** Opening Working data block **

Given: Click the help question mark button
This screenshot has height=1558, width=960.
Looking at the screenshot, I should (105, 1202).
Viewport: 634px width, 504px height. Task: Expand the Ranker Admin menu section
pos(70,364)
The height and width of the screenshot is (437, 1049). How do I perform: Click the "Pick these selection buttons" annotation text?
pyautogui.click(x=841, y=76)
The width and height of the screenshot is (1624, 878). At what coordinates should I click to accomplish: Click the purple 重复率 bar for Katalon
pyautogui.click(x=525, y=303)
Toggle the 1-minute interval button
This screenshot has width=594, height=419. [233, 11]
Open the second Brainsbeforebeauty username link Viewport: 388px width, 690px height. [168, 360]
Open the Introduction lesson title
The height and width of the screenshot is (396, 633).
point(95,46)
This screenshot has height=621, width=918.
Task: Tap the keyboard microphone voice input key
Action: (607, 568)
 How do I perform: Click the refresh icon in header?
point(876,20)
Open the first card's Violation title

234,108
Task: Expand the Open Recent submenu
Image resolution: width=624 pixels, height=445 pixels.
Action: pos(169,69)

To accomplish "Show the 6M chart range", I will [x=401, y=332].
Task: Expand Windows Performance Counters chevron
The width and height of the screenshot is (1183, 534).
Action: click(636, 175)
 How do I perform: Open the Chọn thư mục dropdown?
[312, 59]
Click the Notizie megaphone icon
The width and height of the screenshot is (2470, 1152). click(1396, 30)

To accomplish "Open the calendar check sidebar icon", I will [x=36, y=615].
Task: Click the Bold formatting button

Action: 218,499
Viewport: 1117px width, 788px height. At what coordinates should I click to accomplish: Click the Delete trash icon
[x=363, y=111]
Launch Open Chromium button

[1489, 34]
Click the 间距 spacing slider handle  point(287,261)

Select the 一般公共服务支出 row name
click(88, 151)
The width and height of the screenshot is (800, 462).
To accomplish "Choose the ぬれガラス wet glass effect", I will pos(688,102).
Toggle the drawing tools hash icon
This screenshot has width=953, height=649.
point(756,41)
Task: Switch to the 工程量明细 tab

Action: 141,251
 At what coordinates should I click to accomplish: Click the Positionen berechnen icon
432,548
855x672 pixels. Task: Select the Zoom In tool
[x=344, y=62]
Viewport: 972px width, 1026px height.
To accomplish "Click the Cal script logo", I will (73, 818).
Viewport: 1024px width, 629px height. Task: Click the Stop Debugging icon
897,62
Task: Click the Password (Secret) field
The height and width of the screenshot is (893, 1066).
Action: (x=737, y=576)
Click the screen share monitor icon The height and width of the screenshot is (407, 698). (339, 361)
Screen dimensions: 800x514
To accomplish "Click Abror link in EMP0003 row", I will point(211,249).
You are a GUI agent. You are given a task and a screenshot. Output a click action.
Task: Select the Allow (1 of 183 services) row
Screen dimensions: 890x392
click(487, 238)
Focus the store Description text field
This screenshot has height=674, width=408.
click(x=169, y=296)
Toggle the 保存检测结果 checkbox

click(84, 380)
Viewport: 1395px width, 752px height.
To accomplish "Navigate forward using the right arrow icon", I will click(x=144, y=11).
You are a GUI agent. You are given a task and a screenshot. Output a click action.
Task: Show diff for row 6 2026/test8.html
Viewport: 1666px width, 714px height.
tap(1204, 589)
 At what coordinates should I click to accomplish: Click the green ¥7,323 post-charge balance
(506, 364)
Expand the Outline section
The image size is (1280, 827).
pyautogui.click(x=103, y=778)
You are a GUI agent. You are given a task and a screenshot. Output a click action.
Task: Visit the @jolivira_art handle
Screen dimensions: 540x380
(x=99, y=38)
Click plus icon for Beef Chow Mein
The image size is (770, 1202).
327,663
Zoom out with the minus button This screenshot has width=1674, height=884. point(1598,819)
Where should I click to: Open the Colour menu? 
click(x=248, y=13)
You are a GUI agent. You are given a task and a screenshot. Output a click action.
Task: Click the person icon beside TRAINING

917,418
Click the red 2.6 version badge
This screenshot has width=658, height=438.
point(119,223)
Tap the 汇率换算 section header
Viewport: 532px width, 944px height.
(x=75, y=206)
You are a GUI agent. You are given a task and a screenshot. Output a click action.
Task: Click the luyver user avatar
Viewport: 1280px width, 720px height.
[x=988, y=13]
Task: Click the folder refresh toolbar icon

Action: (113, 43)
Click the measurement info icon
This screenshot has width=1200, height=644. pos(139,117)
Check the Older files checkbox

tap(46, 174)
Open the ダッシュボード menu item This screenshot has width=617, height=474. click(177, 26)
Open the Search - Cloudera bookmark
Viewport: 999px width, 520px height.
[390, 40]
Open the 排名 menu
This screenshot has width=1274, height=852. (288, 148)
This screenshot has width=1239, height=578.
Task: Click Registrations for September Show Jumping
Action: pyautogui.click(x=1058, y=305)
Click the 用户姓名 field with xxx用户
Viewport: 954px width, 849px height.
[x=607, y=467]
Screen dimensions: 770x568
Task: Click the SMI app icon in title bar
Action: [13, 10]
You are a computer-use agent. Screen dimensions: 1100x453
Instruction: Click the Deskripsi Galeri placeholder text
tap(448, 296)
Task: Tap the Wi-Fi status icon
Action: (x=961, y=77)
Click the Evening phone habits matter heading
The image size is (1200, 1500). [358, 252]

** Closing Working data block **

* [How to complete this task]:
Repeat back the data above, exact to the last character.

* [Result]:
Given: Click the help question mark button
This screenshot has height=1558, width=960.
Looking at the screenshot, I should (105, 1202).
Viewport: 634px width, 504px height. Task: Expand the Ranker Admin menu section
pos(70,364)
The height and width of the screenshot is (437, 1049). How do I perform: Click the "Pick these selection buttons" annotation text?
pyautogui.click(x=841, y=76)
The width and height of the screenshot is (1624, 878). At what coordinates should I click to accomplish: Click the purple 重复率 bar for Katalon
pyautogui.click(x=525, y=303)
Toggle the 1-minute interval button
This screenshot has width=594, height=419. [233, 11]
Open the second Brainsbeforebeauty username link Viewport: 388px width, 690px height. [168, 360]
Open the Introduction lesson title
The height and width of the screenshot is (396, 633).
point(95,46)
This screenshot has height=621, width=918.
Task: Tap the keyboard microphone voice input key
Action: (607, 568)
 How do I perform: Click the refresh icon in header?
point(876,20)
Open the first card's Violation title

234,108
Task: Expand the Open Recent submenu
Image resolution: width=624 pixels, height=445 pixels.
Action: pos(169,69)

To accomplish "Show the 6M chart range", I will [x=401, y=332].
Task: Expand Windows Performance Counters chevron
The width and height of the screenshot is (1183, 534).
Action: click(636, 175)
 How do I perform: Open the Chọn thư mục dropdown?
[312, 59]
Click the Notizie megaphone icon
The width and height of the screenshot is (2470, 1152). click(1396, 30)

To accomplish "Open the calendar check sidebar icon", I will [x=36, y=615].
Task: Click the Bold formatting button

Action: 218,499
Viewport: 1117px width, 788px height. At what coordinates should I click to accomplish: Click the Delete trash icon
[x=363, y=111]
Launch Open Chromium button

[1489, 34]
Click the 间距 spacing slider handle  point(287,261)

Select the 一般公共服务支出 row name
click(88, 151)
The width and height of the screenshot is (800, 462).
To accomplish "Choose the ぬれガラス wet glass effect", I will pos(688,102).
Toggle the drawing tools hash icon
This screenshot has width=953, height=649.
point(756,41)
Task: Switch to the 工程量明细 tab

Action: 141,251
 At what coordinates should I click to accomplish: Click the Positionen berechnen icon
432,548
855x672 pixels. Task: Select the Zoom In tool
[x=344, y=62]
Viewport: 972px width, 1026px height.
To accomplish "Click the Cal script logo", I will (73, 818).
Viewport: 1024px width, 629px height. Task: Click the Stop Debugging icon
897,62
Task: Click the Password (Secret) field
The height and width of the screenshot is (893, 1066).
Action: (x=737, y=576)
Click the screen share monitor icon The height and width of the screenshot is (407, 698). (339, 361)
Screen dimensions: 800x514
To accomplish "Click Abror link in EMP0003 row", I will point(211,249).
You are a GUI agent. You are given a task and a screenshot. Output a click action.
Task: Select the Allow (1 of 183 services) row
Screen dimensions: 890x392
click(487, 238)
Focus the store Description text field
This screenshot has height=674, width=408.
click(x=169, y=296)
Toggle the 保存检测结果 checkbox

click(84, 380)
Viewport: 1395px width, 752px height.
To accomplish "Navigate forward using the right arrow icon", I will click(x=144, y=11).
You are a GUI agent. You are given a task and a screenshot. Output a click action.
Task: Show diff for row 6 2026/test8.html
Viewport: 1666px width, 714px height.
tap(1204, 589)
 At what coordinates should I click to accomplish: Click the green ¥7,323 post-charge balance
(506, 364)
Expand the Outline section
The image size is (1280, 827).
pyautogui.click(x=103, y=778)
You are a GUI agent. You are given a task and a screenshot. Output a click action.
Task: Visit the @jolivira_art handle
Screen dimensions: 540x380
(x=99, y=38)
Click plus icon for Beef Chow Mein
The image size is (770, 1202).
327,663
Zoom out with the minus button This screenshot has width=1674, height=884. point(1598,819)
Where should I click to: Open the Colour menu? 
click(x=248, y=13)
You are a GUI agent. You are given a task and a screenshot. Output a click action.
Task: Click the person icon beside TRAINING

917,418
Click the red 2.6 version badge
This screenshot has width=658, height=438.
point(119,223)
Tap the 汇率换算 section header
Viewport: 532px width, 944px height.
(x=75, y=206)
You are a GUI agent. You are given a task and a screenshot. Output a click action.
Task: Click the luyver user avatar
Viewport: 1280px width, 720px height.
[x=988, y=13]
Task: Click the folder refresh toolbar icon

Action: (113, 43)
Click the measurement info icon
This screenshot has width=1200, height=644. pos(139,117)
Check the Older files checkbox

tap(46, 174)
Open the ダッシュボード menu item This screenshot has width=617, height=474. click(177, 26)
Open the Search - Cloudera bookmark
Viewport: 999px width, 520px height.
[390, 40]
Open the 排名 menu
This screenshot has width=1274, height=852. (288, 148)
This screenshot has width=1239, height=578.
Task: Click Registrations for September Show Jumping
Action: pyautogui.click(x=1058, y=305)
Click the 用户姓名 field with xxx用户
Viewport: 954px width, 849px height.
[x=607, y=467]
Screen dimensions: 770x568
Task: Click the SMI app icon in title bar
Action: [13, 10]
You are a computer-use agent. Screen dimensions: 1100x453
Instruction: Click the Deskripsi Galeri placeholder text
tap(448, 296)
Task: Tap the Wi-Fi status icon
Action: (x=961, y=77)
Click the Evening phone habits matter heading
The image size is (1200, 1500). [358, 252]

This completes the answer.